İnsan ve hayvan davranışlarını inceleyen psikoloji bilimi ışığında yapılan araştırmalar, davranışı belirleyen temel faktörün kalıtımsal ve çevresel faktörlerin birbiriyle etkileşimi olduğu istikametinde. Uzmanlar, bireyin hem ebeveynlerinden getirdiği genetik mirasın hem de doğup büyüdüğü şartların birbiriyle etkileşiminin bireyin davranışlarında belirleyici olduğuna dikkat çekti.
Üsküdar Üniversitesi İnsan ve Toplum Bilimleri Fakültesi Psikoloji Kısım Lideri Dr. Öğretim Üyesi Hazal Ayas, davranışların genetik kökenlerine ait değerlendirmede bulundu.
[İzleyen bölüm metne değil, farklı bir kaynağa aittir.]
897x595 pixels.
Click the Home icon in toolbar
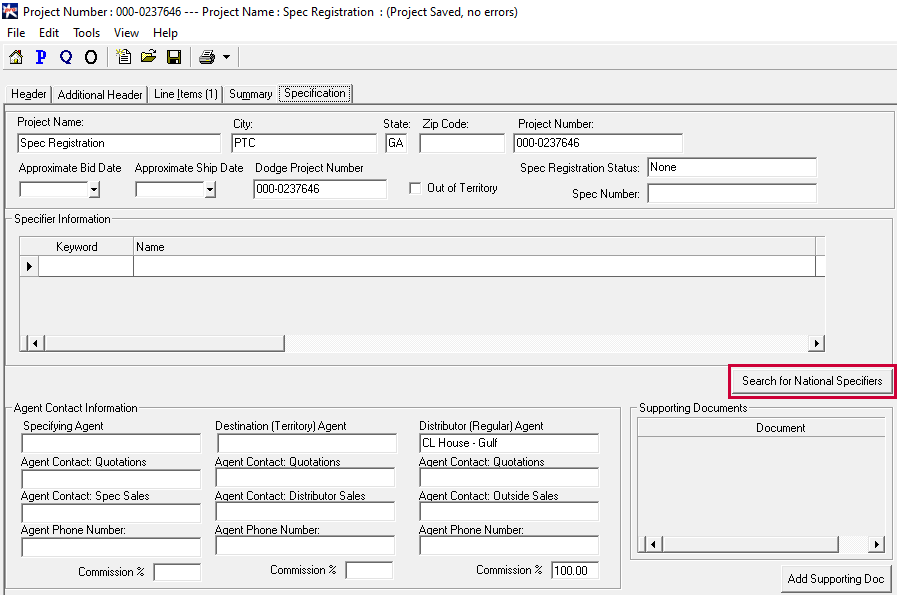click(x=16, y=57)
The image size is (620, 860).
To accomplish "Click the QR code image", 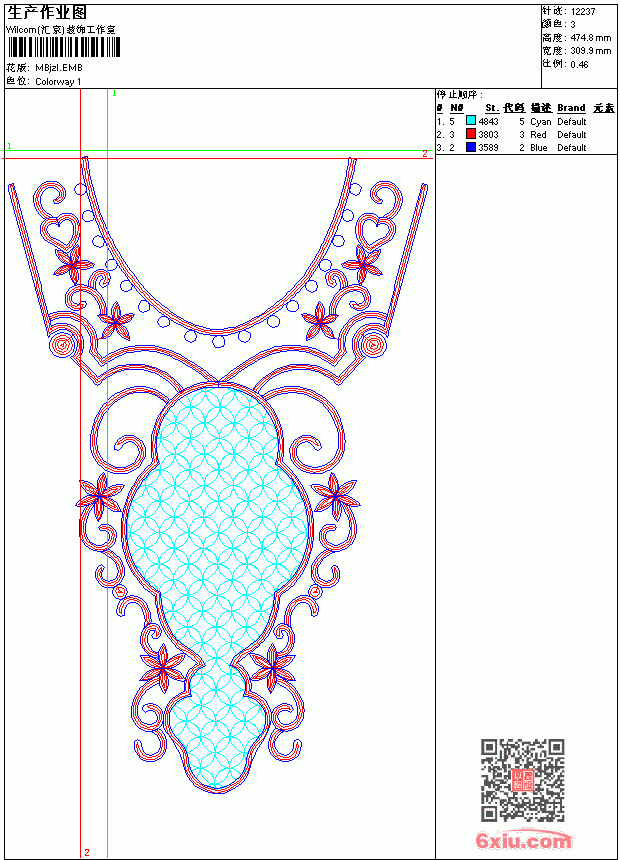I will 523,780.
Dr. Ayas, insan ve hayvan davranışlarını inceleyen psikoloji bilimi ışığında yapılan araştırmaların davranışı belirleyen temel faktörün, kalıtımsal ve çevresel faktörlerin birbiriyle etkileşimi olduğunu gösterdiğini söyledi.
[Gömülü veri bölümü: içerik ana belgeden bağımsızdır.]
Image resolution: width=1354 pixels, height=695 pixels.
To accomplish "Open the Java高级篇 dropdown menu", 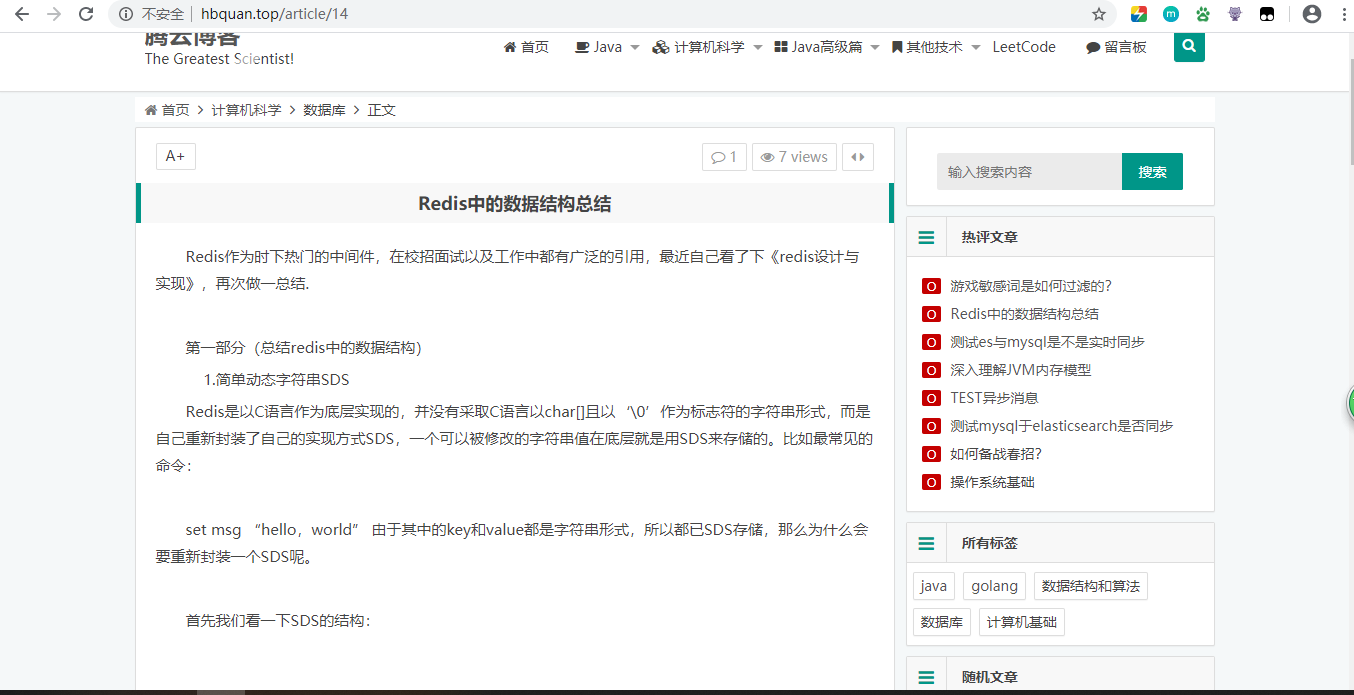I will click(x=826, y=47).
Davranış hem genetik hem çevresel faktörlerle belirleniyor
Dr. Hazal Ayas, “Ne tek başına genetik faktörler ne de tek başına çevresel faktörler davranışı tek başına açıklayamaz. Bireyin hem ebeveynlerinden getirdiği genetik miras hem de doğup büyüdüğü şartların (coğrafya, kültür, aile yapısı, yetiştirilme şekli, sosyokültürel ortam vb.) birbiriyle etkileşimi bireyin davranışlarında belirleyicidir. Genetik yapısı tıpkı olan ama farklı ailelerde büyüyen tek yumurta ikizleri çalışmaları genetiğin tek başına davranışı açıklama yetersiz kaldığını doğrulamaktadır.” dedi.
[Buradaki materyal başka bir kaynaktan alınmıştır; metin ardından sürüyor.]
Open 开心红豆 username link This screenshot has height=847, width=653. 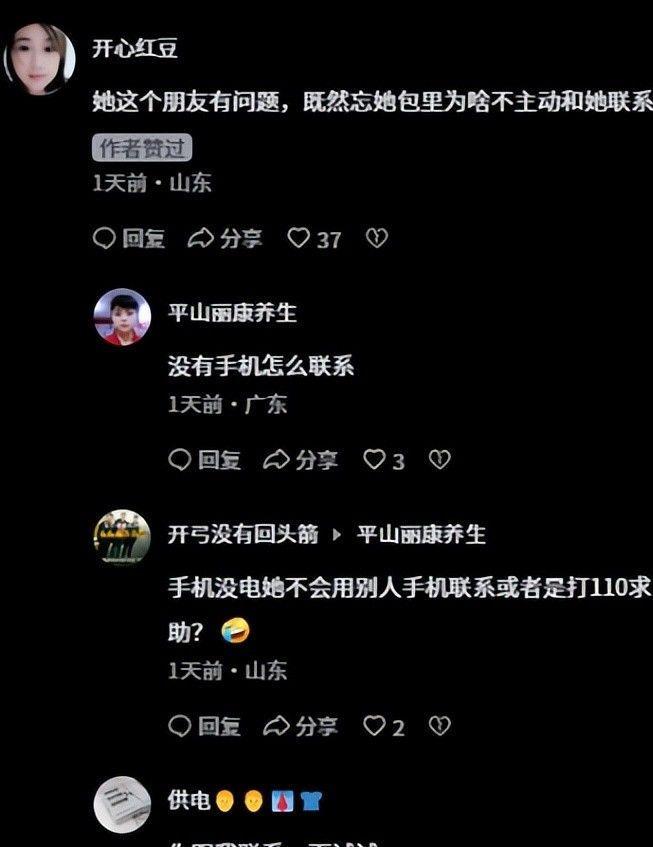[x=134, y=49]
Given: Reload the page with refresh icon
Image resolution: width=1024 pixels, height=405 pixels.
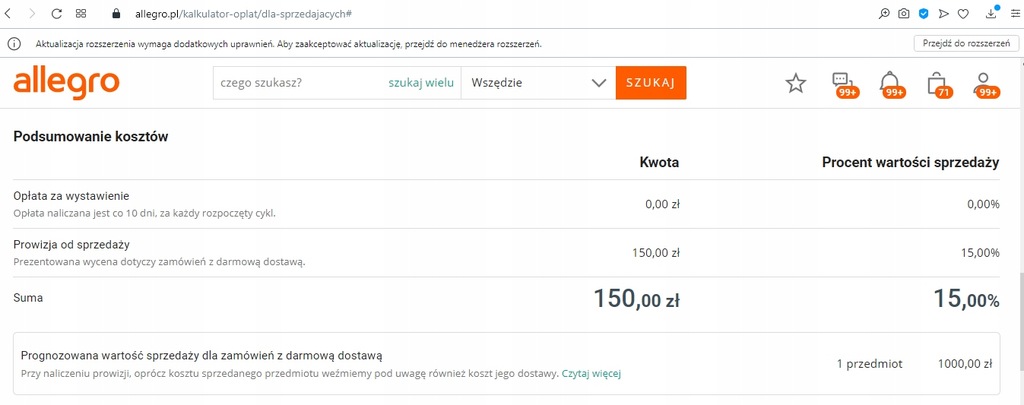Looking at the screenshot, I should tap(56, 13).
Öfke, şiddet ve saldırganlıkta genetik belirleyici olabiliyor…
Öfke, şiddet ve saldırganlık eğiliminde genetik yatkınlığın belirleyici olduğuna dikkat çeken Dr. Hazal Ayas, şunları söyledi:
“Bireyin sadece davranışları değil, uzunluğu, kilosu, cilt rengi üzere fizikî özellikleri ya da potansiyel hastalıkları (kardiyak problemler, kanser, diyabet, tansiyon vb) hem genetik yatkınlıkla hem de bu yatkınlığın çevresel faktörlerle nasıl desteklendiği ile alakalıdır. Örneğin genetik olarak nispeten kısa uzunluklu bir aileden doğan çocuğun da kısa uzunluklu olması beklenmektedir. Ama bu birey sağlıklı beslendiğinde, sistemli spor yaptığında yani uygun çevresel şartları gerçekleştirdiğinde potansiyel uzunluk uzunluğunun biraz daha üstüne çıkabilir. Ya da ailesel olarak diyabet genetiğine sahip bir birey çok nizamlı bir yaşama sahip olursa diyabet geliştirmeyebilir, tam zıddı genetik yükü olmayan bir birey çok sıhhatsiz ömür şartları sonucunda diyabet hastası olabilir. Birebir formda saldırganlık, öfke, suça ve şiddete eğilim de genetik bir yük olarak aileden potansiyel olarak aktarılabilir ancak bu potansiyelin ortaya çıkıp çıkmayacağı çevresel şartlarla bağlıdır. Çocuğun birbirlerine saldırganlık eğilimi olan bir meskende büyümesi, saldırganlık davranışının desteklenmesi bir toplumsal öğrenme olarak davranışın pekişmesine yol açar.”
Suç genetik midir?
Suça eğilimli olan bir kişinin çocuğunun da suça eğilimli olup olmadığını da kıymetlendiren Dr. Hazal Ayas, “Bütün davranışlarda olduğu üzere, genetik transfer kelam konusu olabilir ama tek başına suça eğilimi açıklayamaz. Çevresel faktörlerle desteklendiğinde suça eğilim ortaya çıkabilir. Ya da genetik olarak potansiyel taşımayan bir çocuk da olumsuz çevresel şartlarda yetiştiğinde hata, şiddet ya da saldırganlık davranışları sergileyebilir.” dedi.
Sorunlu davranışlar tedavi edilebilir
Suç, şiddet ya da saldırganlık üzere davranışların tedavi edilip edilemeyeceğini de pahalandıran Dr. Öğretim Üyesi Hazal Ayas, “Terapötik süreçte davranışlarımızı ve bu davranışların altında yatan zihinsel faktörleri ele alırız. Hasebiyle hata, şiddet ve saldırganlık üzere davranışlar da psikiyatrik ve psikoterapötik süreçlerle ele alınarak tedavi edilmesi mümkündür.” dedi.